BEGIN The records
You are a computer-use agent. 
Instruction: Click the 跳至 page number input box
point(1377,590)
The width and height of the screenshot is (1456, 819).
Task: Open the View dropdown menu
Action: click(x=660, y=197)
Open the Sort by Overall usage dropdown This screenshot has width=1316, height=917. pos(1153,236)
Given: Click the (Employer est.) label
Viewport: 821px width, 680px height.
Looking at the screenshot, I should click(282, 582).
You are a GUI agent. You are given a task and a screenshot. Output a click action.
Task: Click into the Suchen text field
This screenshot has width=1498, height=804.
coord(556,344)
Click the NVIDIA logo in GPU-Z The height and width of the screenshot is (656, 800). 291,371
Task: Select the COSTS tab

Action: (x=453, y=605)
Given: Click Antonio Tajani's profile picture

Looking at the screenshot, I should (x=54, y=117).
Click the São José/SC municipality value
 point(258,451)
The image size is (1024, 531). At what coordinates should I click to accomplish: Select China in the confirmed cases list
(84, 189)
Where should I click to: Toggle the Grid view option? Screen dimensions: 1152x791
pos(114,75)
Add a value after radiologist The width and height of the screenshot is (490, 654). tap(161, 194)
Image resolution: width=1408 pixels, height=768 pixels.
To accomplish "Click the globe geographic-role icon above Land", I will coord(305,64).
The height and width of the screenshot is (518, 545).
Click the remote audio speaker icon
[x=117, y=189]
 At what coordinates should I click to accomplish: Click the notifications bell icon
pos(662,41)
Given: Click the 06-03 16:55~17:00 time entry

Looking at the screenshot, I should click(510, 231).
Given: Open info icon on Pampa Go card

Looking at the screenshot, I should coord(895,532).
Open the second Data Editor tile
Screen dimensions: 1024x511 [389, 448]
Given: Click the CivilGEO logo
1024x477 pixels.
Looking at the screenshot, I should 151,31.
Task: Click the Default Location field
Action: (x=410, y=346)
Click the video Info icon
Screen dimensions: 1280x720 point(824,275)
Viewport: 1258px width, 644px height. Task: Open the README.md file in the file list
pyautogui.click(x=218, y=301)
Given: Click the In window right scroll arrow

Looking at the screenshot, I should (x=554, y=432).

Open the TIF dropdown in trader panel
END The records
Pick out each line above that includes "logo" and show it.

### Written solution
Click the NVIDIA logo in GPU-Z The height and width of the screenshot is (656, 800). 291,371
Given: Click the CivilGEO logo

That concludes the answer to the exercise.